Quand Médor indague sur un détail-farce du quotidien

Loi-roi
Antoine Gelgon. CC BY-SA.

Quand on s’ennuie chez Médor, on lit des textes de loi. Et que découvre-t-on ? Que le roi des Belges nous balance des « salut ». « Salut » ? Et pourquoi pas « Coucou les jeunes », tant qu’on y est ?

« PHILIPPE, Roi des Belges, À tous, présents et à venir, Salut. »

Voilà la formule qui, en Belgique, introduit un texte de loi. Déjà, on note ce bel exercice de science-fiction qui consiste à s’adresser autant aux citoyens vivants qu’à ceux qui n’ont pas encore été conçus ou trouvé une place en crèche. Mais le plus étonnant, c’est ce vulgaire « Salut » du Roi, dont on se demande s’il est bien digne de nous, ses sujets (présents et à venir).

Ouvrons le plus grand dictionnaire étymologique de la langue française (en allemand), le Französisches Etymologisches Wörterbuch de Walther von Wartburg. On y apprend que « salut » est une « formule exclamative de souhait, de civilité, employée spécialement dans le préambule des lois et ordonnances, dans les lettres patentes des rois, dans les bulles des papes, etc. », depuis le XIVe siècle. Ensuite, « salut ! » est devenu « une exclamation de respect ou d’admiration » et signifie aujourd’hui : « Bonjour ! » (entre gens du même âge et qui se connaissent bien).

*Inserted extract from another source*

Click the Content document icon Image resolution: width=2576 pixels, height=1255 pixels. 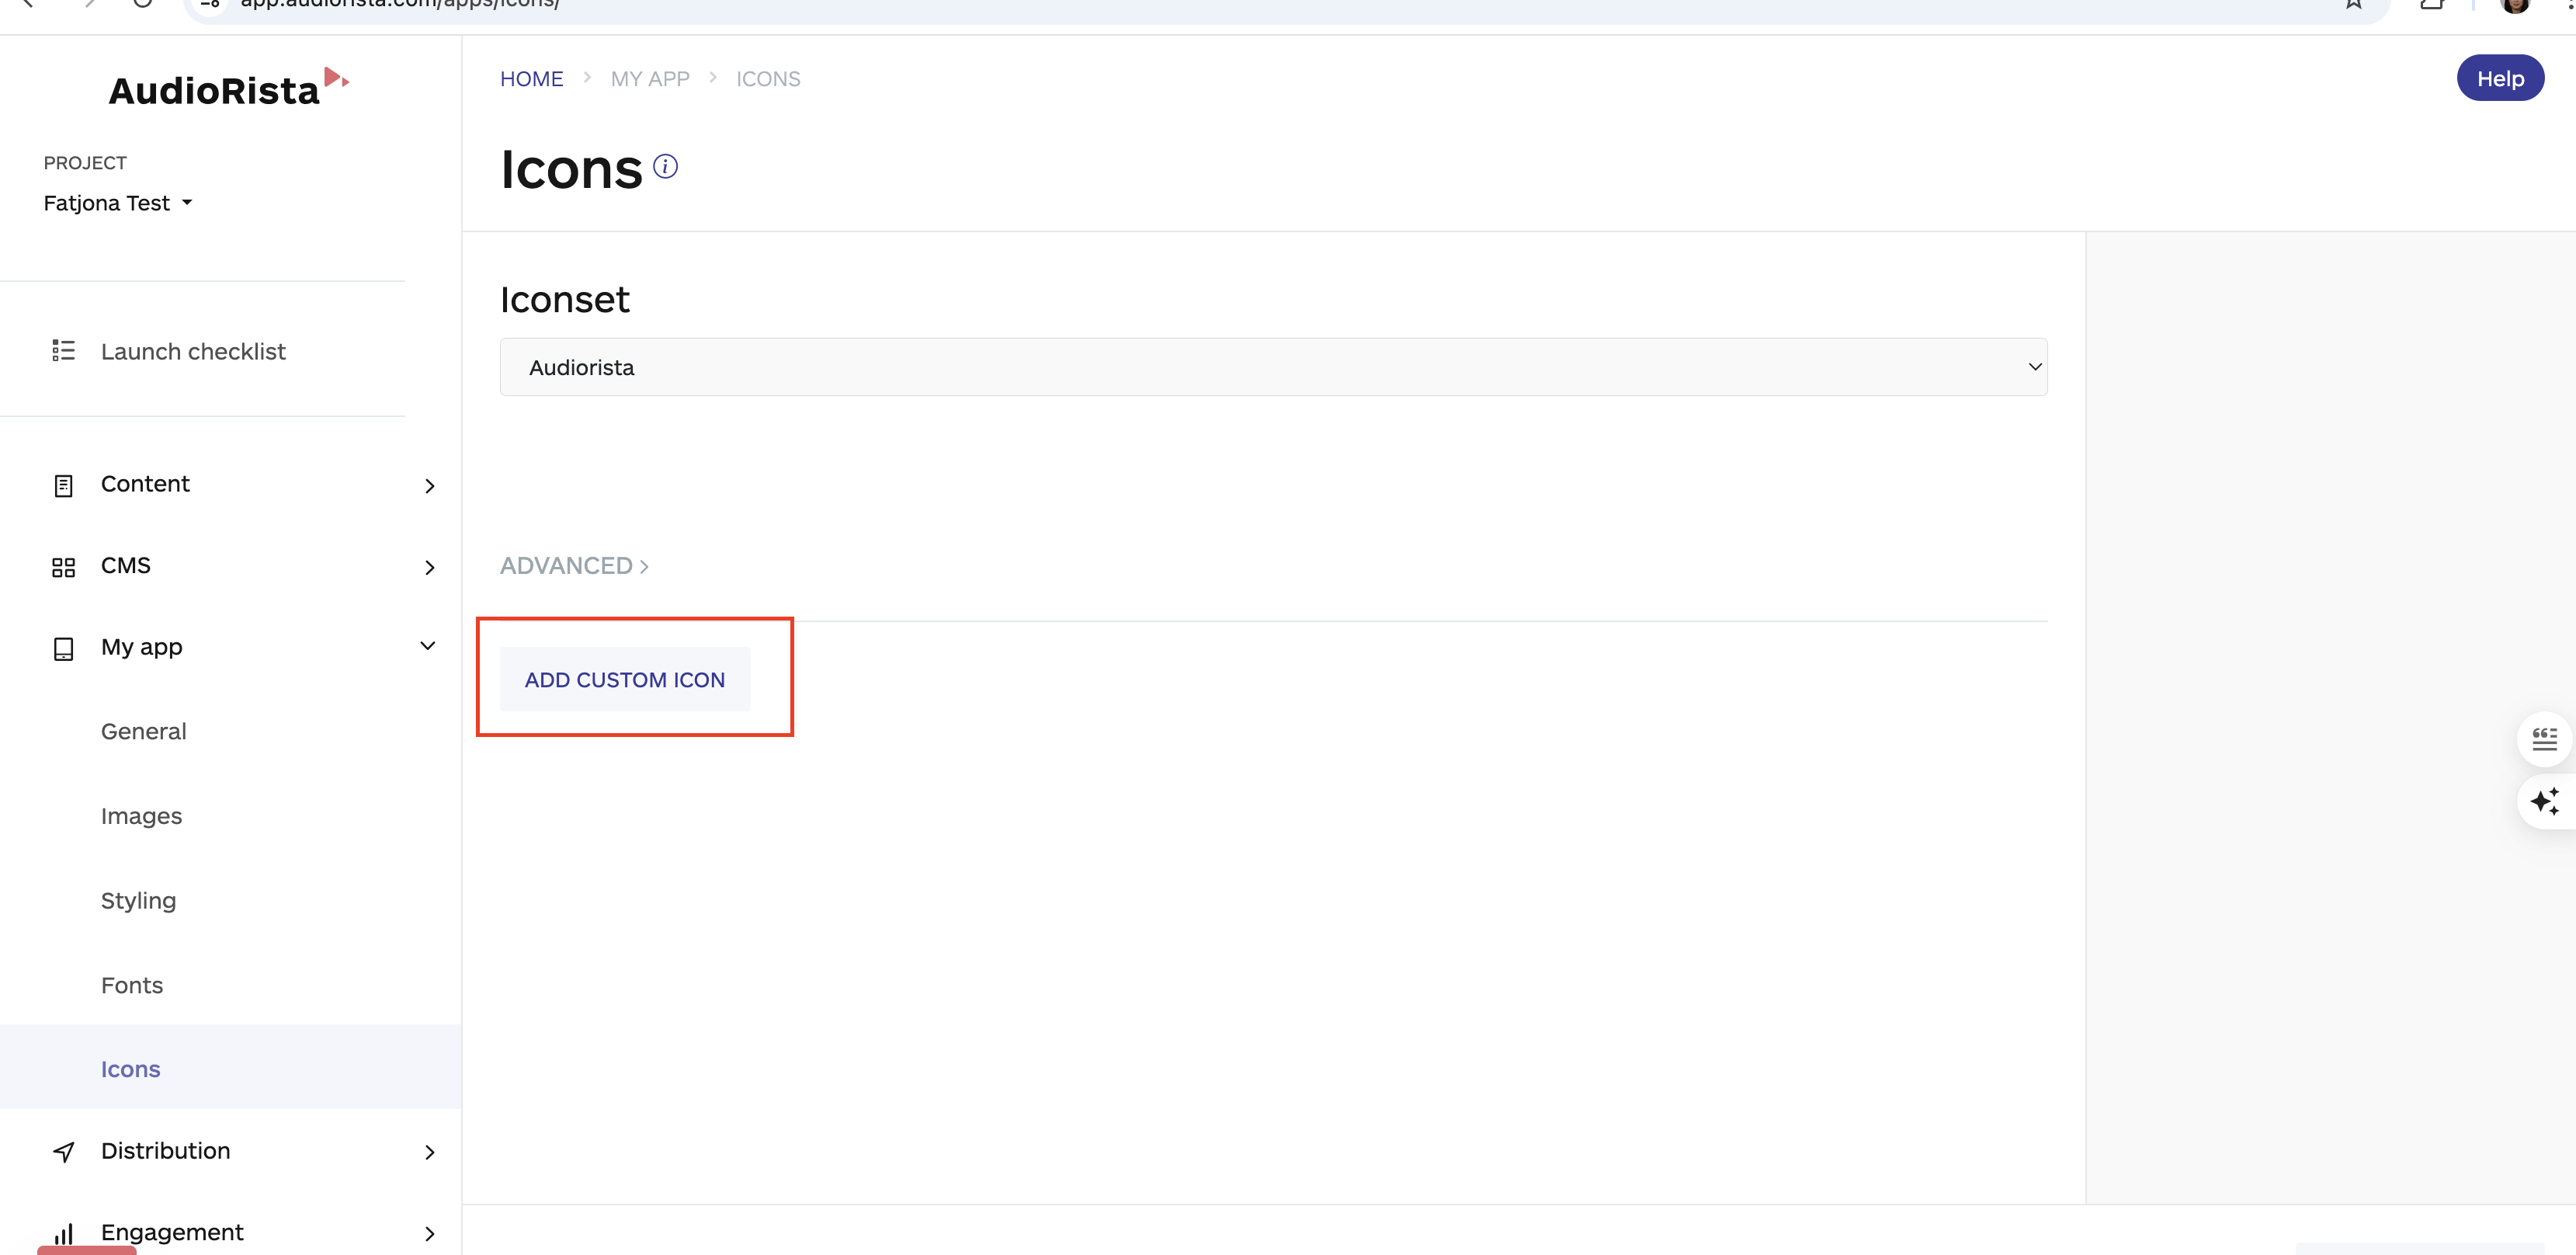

« Cette formule est utilisée depuis au moins 200 ans, assure Christian Behrendt, professeur de droit constitutionnel à l’ULg. Nous avons été très peu originaux puisque c’est mot pour mot ce qu’a sorti le roi de France Louis-Philippe dans la charte de 1830. C’est simplement le salve latin, le salut noble. »

Gros kiss

Ce « salut » est donc ringard, peut-être, mais en aucun cas irrespectueux ou familier (comme l’était le « gros kiss » envoyé par le roi Albert II à la reine Paola dans son discours d’abdication). Dans les textes en néerlandais, le roi « Filip » lance un très digne « Onze Groet » (Notre Salut), alors que le monarque néerlandais dit, lui, plus platement « saluut ! » « En Belgique, on a établi la version néerlandaise plus tard qu’aux Pays-Bas, explique Christian Behrendt, d’où cette
volonté de s’affranchir des latinis­mes. »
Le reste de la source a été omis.